## Task brief
Please count the lines below that contain the word "agent", and reply with that number alone.

## Recorded information
....

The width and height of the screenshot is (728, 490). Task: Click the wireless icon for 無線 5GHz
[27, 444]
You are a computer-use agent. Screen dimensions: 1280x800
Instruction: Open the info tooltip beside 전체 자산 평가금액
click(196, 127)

....

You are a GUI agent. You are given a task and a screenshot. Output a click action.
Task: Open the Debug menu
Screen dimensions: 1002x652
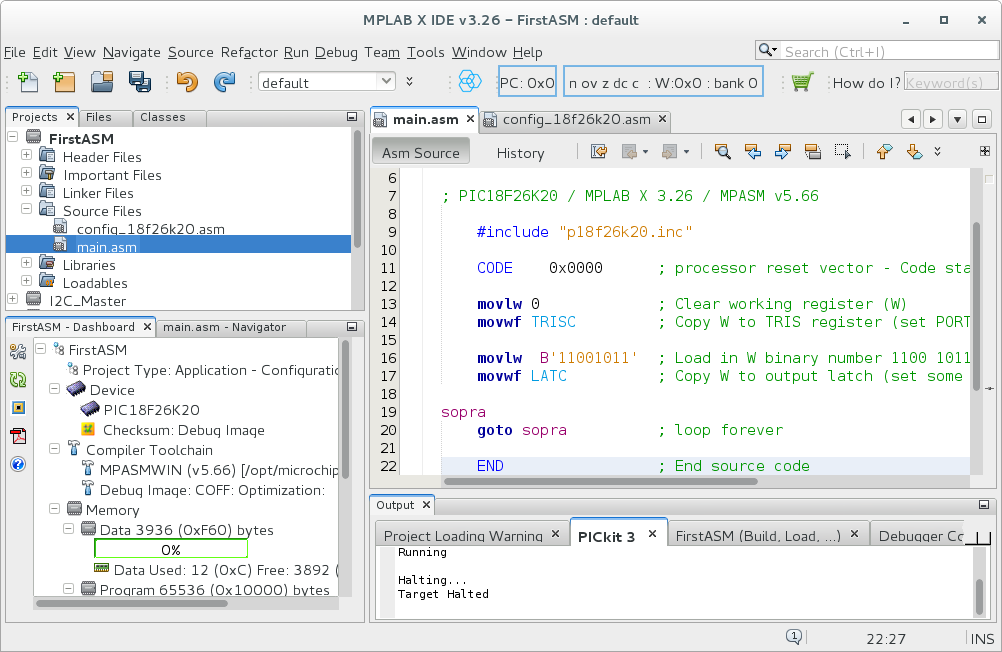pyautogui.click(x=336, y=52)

....

## Exercise solution
2